[[ EXCERPTED DATA open ]]
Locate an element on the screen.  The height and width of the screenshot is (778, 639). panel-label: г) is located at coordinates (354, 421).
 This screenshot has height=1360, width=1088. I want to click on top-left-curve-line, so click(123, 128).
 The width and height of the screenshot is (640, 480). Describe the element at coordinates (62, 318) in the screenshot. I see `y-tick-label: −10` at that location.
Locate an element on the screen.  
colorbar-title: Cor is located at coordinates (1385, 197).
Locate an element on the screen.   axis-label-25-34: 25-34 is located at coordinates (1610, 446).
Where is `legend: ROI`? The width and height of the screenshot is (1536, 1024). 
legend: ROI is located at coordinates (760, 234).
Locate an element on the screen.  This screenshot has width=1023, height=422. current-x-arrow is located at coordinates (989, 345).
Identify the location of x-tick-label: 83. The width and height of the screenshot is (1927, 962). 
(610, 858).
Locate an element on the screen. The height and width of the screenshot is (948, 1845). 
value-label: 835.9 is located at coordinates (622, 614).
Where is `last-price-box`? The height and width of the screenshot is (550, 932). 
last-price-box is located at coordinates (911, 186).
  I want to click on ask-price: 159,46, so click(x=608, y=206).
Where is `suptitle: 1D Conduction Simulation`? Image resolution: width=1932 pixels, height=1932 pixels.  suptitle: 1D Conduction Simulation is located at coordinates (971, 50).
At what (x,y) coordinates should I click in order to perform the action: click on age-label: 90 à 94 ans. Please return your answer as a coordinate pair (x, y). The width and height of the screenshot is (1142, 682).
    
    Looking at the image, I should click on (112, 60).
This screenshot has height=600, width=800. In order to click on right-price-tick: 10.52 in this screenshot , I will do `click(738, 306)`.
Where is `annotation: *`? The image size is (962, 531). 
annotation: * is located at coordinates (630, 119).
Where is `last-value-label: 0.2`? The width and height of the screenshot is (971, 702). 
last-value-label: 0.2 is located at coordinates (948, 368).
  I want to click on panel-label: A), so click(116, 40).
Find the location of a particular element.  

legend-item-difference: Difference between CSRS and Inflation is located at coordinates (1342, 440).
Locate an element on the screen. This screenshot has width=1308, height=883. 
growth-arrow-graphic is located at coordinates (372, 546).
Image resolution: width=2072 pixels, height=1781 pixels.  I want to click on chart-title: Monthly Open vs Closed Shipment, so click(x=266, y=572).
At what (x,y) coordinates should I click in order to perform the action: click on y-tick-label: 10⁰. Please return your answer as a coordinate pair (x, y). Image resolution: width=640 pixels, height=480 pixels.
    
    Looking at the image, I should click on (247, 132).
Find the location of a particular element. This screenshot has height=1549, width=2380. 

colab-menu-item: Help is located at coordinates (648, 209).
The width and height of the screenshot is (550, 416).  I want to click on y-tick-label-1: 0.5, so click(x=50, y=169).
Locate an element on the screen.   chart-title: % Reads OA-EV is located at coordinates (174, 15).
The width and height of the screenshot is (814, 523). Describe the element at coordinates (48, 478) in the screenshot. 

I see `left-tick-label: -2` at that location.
[[ EXCERPTED DATA closed ]]
# [TASK STATEMENT]
Reproduce every one of the lines above verbatim, from first to last.

# [THE ANSWER]
Locate an element on the screen.  The height and width of the screenshot is (778, 639). panel-label: г) is located at coordinates (354, 421).
 This screenshot has height=1360, width=1088. I want to click on top-left-curve-line, so click(123, 128).
 The width and height of the screenshot is (640, 480). Describe the element at coordinates (62, 318) in the screenshot. I see `y-tick-label: −10` at that location.
Locate an element on the screen.  
colorbar-title: Cor is located at coordinates (1385, 197).
Locate an element on the screen.   axis-label-25-34: 25-34 is located at coordinates (1610, 446).
Where is `legend: ROI`? The width and height of the screenshot is (1536, 1024). 
legend: ROI is located at coordinates (760, 234).
Locate an element on the screen.  This screenshot has width=1023, height=422. current-x-arrow is located at coordinates (989, 345).
Identify the location of x-tick-label: 83. The width and height of the screenshot is (1927, 962). 
(610, 858).
Locate an element on the screen. The height and width of the screenshot is (948, 1845). 
value-label: 835.9 is located at coordinates (622, 614).
Where is `last-price-box`? The height and width of the screenshot is (550, 932). 
last-price-box is located at coordinates (911, 186).
  I want to click on ask-price: 159,46, so click(x=608, y=206).
Where is `suptitle: 1D Conduction Simulation`? Image resolution: width=1932 pixels, height=1932 pixels.  suptitle: 1D Conduction Simulation is located at coordinates (971, 50).
At what (x,y) coordinates should I click in order to perform the action: click on age-label: 90 à 94 ans. Please return your answer as a coordinate pair (x, y). The width and height of the screenshot is (1142, 682).
    
    Looking at the image, I should click on (112, 60).
This screenshot has height=600, width=800. In order to click on right-price-tick: 10.52 in this screenshot , I will do `click(738, 306)`.
Where is `annotation: *`? The image size is (962, 531). 
annotation: * is located at coordinates (630, 119).
Where is `last-value-label: 0.2`? The width and height of the screenshot is (971, 702). 
last-value-label: 0.2 is located at coordinates (948, 368).
  I want to click on panel-label: A), so click(116, 40).
Find the location of a particular element.  

legend-item-difference: Difference between CSRS and Inflation is located at coordinates (1342, 440).
Locate an element on the screen. This screenshot has width=1308, height=883. 
growth-arrow-graphic is located at coordinates (372, 546).
Image resolution: width=2072 pixels, height=1781 pixels.  I want to click on chart-title: Monthly Open vs Closed Shipment, so click(x=266, y=572).
At what (x,y) coordinates should I click in order to perform the action: click on y-tick-label: 10⁰. Please return your answer as a coordinate pair (x, y). Image resolution: width=640 pixels, height=480 pixels.
    
    Looking at the image, I should click on (247, 132).
Find the location of a particular element. This screenshot has height=1549, width=2380. 

colab-menu-item: Help is located at coordinates (648, 209).
The width and height of the screenshot is (550, 416).  I want to click on y-tick-label-1: 0.5, so click(x=50, y=169).
Locate an element on the screen.   chart-title: % Reads OA-EV is located at coordinates (174, 15).
The width and height of the screenshot is (814, 523). Describe the element at coordinates (48, 478) in the screenshot. 

I see `left-tick-label: -2` at that location.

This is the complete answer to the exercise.